I work at the intersection of health and immigrant and refugee settlement now. To be completely honest, I thought the healthcare sector was much further along when it comes to digital transformation. Turns out, not really. At least, not in the comprehensive and sectoral way I thought they might be. They're a regulated sector, with strict laws and regulations when it comes to Personal Health Information (PHI), so they have to be even more thoughtful about how they approach tech and people. Other than that, there are as many questions, concerns, discussions, innovations, ideas, curiousity, and uncertainty as anywhere else.

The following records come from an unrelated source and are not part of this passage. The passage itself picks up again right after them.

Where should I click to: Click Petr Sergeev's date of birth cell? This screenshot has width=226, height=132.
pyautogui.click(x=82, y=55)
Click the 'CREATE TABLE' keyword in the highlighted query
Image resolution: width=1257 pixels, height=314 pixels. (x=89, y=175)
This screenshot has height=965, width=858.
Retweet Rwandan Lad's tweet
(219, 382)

Good and bad, I suppose. You might be wondering, if I write/focus on immigrant and refugee-settlement and tech, why the health-specific focus? I've always said we have much to learn as a sector from other sectors, especially health, social work, and education (the private sector, meh, not so much).

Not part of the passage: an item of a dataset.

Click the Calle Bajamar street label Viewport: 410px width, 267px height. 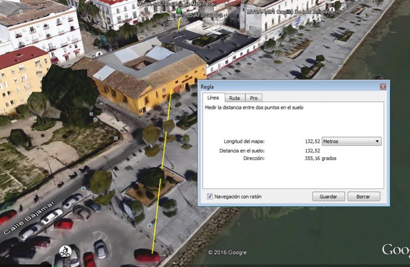click(x=29, y=218)
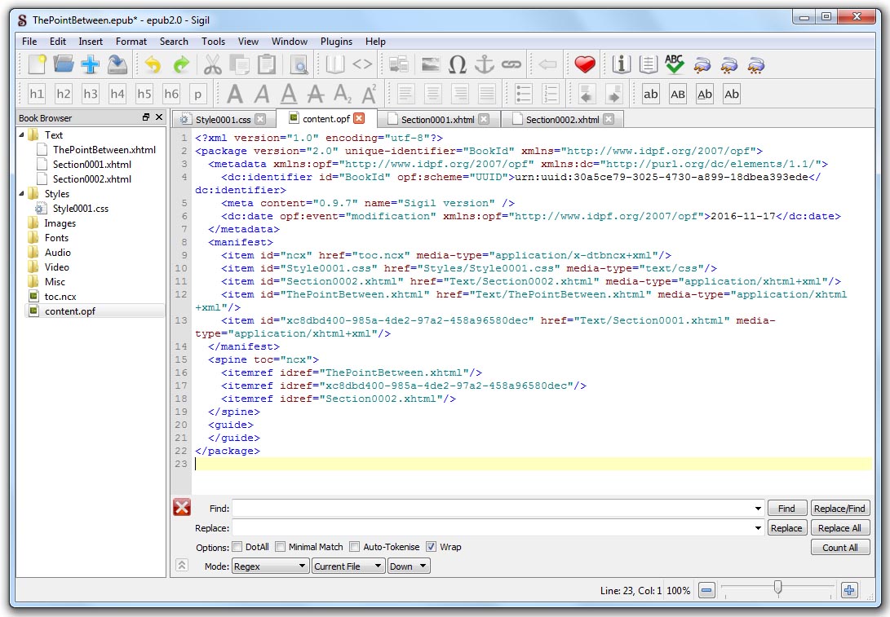Switch to the Section0001.xhtml tab
Image resolution: width=890 pixels, height=617 pixels.
tap(437, 120)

There is a lot to see here about a sector that is and isn't much further ahead of us in some ways. I mean, yeah, I would love an entire massive faculty dedicated to looking at digital transformation and the immigrant and refugee-serving sector, with a practitioner focus (Bridging Divides gives us a wee bit of that but not enough sector focus, IMHO). In the absence of that, seeing where others are going is certainly useful.
So I was excited to watch this reflective webinar from the University of Toronto’s Temerty Centre for AI Research and Education in Medicine (T-CAIREM). It's a monster initiative from one of Canada's largest and most respected universities. It's worth a watch. If only to realize how far we actually haven't come in the past five years since they had their first session.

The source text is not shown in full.